* _Work order_
To complete this task, print all the data below exactly but leave out the images.
___ Extracted information ___
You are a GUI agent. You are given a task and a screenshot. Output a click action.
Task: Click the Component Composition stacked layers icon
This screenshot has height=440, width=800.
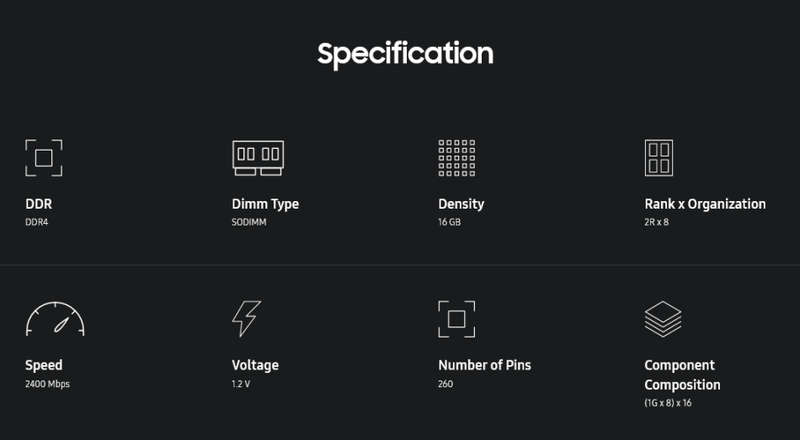point(663,319)
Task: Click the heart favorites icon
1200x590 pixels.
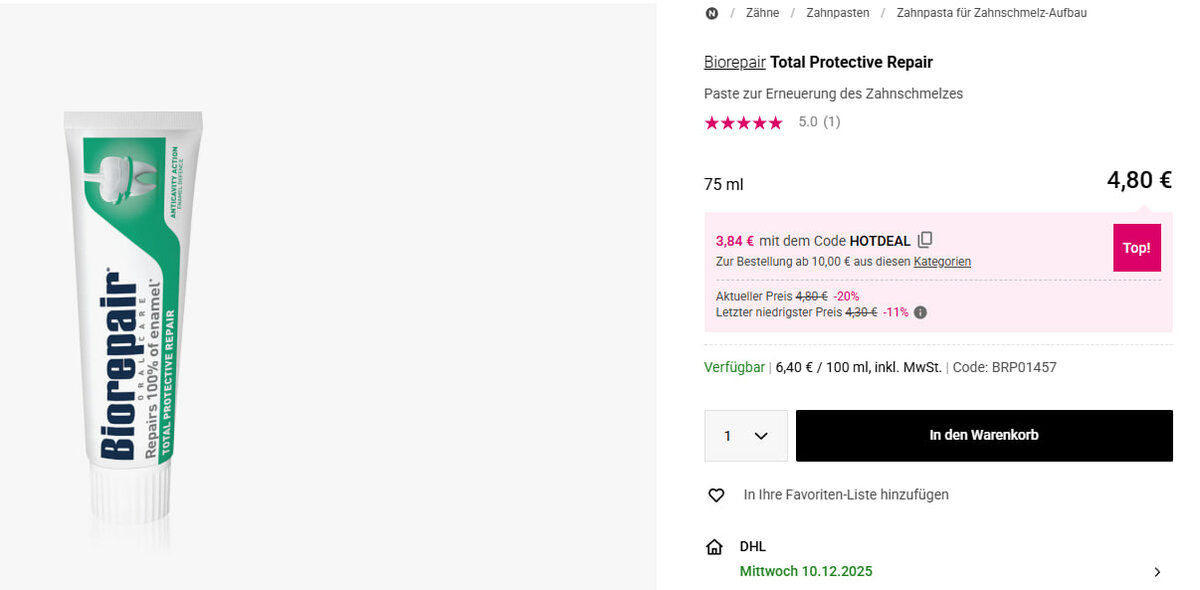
___
* _Result of this exercise_
You are a GUI agent. You are given a task and a screenshot. Output a click action.
Task: Click the Component Composition stacked layers icon
This screenshot has height=440, width=800.
point(663,319)
Task: Click the heart favorites icon
1200x590 pixels.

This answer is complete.